In the 1995 National Survey of Family Growth, Hispanic women were less likely than those other U.S. population groups to use contraception during their first intercourse or to use reversible contraception.8 In the 20 Georgia counties studied in this report, 16% of Hispanic women of childbearing age had a live birth in 2002, compared with 6.3% of non-Hispanic black women and 5.4% of women who were non-Hispanic white and other races.2 Less use of health resources (e.g., HIV testing and family planning services) by Hispanic women in these counties might contribute to their overrepresentation among childbearing women with HIV.

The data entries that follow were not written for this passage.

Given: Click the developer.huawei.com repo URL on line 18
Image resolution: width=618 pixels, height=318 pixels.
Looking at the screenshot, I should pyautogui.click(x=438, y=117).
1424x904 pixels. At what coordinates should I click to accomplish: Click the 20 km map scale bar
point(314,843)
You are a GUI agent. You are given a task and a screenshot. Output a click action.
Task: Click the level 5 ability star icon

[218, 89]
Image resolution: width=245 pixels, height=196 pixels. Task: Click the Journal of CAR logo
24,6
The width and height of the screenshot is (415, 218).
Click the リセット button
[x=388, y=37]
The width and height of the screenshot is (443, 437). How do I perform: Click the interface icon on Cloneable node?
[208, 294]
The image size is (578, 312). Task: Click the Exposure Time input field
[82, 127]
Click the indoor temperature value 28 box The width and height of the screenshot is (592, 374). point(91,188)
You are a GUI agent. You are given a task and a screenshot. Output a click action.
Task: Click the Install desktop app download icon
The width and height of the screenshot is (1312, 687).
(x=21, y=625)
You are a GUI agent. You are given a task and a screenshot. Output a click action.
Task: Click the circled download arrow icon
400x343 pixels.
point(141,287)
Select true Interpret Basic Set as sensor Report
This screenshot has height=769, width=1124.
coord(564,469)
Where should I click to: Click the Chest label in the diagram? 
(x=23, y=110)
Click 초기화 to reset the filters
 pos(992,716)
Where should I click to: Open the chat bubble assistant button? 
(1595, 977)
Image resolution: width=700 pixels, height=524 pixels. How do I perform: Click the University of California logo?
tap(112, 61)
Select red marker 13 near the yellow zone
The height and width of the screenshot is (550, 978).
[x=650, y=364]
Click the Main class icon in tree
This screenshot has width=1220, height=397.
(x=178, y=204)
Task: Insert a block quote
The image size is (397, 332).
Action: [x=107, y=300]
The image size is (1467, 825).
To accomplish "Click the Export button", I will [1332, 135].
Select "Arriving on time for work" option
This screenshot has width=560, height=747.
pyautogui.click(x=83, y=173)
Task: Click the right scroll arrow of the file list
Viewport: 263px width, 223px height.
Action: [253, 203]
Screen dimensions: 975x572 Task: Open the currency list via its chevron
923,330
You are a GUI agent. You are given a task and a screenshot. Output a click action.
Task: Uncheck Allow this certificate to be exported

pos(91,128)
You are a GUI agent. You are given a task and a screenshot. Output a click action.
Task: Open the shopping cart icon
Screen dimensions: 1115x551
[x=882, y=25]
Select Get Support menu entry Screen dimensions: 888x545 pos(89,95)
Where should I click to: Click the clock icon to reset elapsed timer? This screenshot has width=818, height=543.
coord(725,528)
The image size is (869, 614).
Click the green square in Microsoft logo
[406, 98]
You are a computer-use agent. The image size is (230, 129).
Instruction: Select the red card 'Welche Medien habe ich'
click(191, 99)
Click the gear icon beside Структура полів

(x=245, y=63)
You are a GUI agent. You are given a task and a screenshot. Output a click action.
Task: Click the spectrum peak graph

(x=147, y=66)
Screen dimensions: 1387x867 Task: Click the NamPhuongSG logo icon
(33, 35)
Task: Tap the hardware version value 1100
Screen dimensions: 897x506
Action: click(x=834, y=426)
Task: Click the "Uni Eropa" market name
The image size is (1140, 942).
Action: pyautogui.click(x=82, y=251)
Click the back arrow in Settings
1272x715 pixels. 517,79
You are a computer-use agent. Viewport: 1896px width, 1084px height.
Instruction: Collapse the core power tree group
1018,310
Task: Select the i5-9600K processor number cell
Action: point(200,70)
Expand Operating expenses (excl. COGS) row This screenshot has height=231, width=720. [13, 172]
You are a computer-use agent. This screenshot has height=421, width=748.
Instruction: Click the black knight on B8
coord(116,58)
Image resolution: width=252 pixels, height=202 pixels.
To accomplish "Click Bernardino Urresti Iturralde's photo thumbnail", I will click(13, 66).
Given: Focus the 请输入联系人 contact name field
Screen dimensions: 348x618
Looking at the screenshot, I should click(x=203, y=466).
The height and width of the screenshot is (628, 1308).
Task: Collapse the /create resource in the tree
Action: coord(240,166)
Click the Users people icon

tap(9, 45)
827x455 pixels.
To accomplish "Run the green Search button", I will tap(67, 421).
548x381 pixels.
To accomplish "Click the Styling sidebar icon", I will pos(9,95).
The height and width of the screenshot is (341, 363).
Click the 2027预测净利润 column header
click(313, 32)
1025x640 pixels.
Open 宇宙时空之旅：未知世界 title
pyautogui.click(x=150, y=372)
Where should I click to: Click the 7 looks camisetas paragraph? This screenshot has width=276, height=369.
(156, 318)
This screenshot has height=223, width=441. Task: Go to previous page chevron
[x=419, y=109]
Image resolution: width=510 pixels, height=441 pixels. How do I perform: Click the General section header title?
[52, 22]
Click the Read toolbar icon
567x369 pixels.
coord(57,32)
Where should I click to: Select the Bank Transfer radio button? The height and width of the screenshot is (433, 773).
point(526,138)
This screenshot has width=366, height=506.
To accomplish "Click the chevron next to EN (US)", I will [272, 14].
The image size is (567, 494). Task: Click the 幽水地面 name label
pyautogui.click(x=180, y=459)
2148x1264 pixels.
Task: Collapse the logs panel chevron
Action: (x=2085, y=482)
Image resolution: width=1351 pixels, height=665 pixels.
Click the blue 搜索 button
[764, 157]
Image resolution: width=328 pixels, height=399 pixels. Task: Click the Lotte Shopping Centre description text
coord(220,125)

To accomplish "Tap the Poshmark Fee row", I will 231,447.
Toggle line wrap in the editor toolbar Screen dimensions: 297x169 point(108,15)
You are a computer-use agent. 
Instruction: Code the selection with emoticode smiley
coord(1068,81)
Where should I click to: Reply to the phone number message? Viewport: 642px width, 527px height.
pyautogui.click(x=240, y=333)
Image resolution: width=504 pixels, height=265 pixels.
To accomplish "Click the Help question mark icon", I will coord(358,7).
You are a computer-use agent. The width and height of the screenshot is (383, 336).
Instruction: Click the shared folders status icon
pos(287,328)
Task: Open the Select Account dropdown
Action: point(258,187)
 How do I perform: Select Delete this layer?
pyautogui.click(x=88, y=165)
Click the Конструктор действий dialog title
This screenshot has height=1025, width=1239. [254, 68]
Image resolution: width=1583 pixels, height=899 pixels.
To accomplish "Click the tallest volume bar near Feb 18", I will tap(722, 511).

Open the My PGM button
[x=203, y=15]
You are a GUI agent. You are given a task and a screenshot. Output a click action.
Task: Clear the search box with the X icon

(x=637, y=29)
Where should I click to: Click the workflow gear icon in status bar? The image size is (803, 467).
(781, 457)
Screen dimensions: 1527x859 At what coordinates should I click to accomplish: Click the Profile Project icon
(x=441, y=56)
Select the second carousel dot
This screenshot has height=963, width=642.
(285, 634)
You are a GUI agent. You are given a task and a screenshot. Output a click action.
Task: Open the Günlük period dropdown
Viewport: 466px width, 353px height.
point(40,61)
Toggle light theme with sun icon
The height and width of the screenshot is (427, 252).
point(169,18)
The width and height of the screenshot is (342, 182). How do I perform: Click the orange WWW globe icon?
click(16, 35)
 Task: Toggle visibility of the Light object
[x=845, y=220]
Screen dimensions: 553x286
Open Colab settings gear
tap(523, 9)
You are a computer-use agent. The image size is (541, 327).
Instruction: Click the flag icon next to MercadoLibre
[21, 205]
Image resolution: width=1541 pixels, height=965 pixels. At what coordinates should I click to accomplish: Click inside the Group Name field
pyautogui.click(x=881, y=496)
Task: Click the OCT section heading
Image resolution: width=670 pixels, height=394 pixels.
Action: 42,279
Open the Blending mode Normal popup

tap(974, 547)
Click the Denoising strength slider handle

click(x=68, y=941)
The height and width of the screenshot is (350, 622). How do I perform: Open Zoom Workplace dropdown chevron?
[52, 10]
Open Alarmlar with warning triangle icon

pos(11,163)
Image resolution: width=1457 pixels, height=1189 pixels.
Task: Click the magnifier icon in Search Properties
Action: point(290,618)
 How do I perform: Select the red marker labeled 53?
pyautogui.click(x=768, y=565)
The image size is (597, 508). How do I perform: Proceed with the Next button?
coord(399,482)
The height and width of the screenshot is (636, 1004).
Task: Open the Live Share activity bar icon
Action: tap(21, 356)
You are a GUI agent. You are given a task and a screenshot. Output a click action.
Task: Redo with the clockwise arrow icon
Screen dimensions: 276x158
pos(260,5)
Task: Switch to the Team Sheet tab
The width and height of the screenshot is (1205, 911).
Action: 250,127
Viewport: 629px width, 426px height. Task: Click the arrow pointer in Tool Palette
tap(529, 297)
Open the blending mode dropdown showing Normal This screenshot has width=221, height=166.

The findings in this report are subject to at least four limitations. First, the small number of perinatally HIV-exposed Hispanic infants limits the precision of estimates. Second, identification bias might have reduced the number of mothers classified as Hispanic in 1994, exaggerating the increase in the Hispanic proportion of perinatally HIV-exposed infants. Third, because perinatally HIV-exposed infants were identified through voluntary counseling and testing of mothers, certain mothers whose status was not determined might have been HIV infected but not included. Finally, although national estimates and international comparisons of HIV seroprevalence continue to be based on sentinel surveillance among pregnant women, HIV seroprevalence among childbearing women might not be similar to that in the general population. Because HIV infection reduces fertility, particularly later in the course of HIV infection, the seroprevalence in childbearing women might underestimate seroprevalence among other women.9
All sexually active women of childbearing age, particularly those in areas with high HIV/AIDS prevalence, should be advised of the potential for remaining symptom-free if HIV infection is diagnosed and treated before the onset of severe immunodeficiency.10 Opportunities for HIV testing, ideally before conception, but also during pregnancy, should be increased. HIV testing during labor should be considered a community standard of care for women who have not been tested during pregnancy. In addition, linkages should be offered to specialized treatment and prevention services, including family planning services, for all women who wish to delay childbearing to reduce the risk for both sexual and perinatal HIV transmission and to improve symptom-free survival among underserved women living with HIV.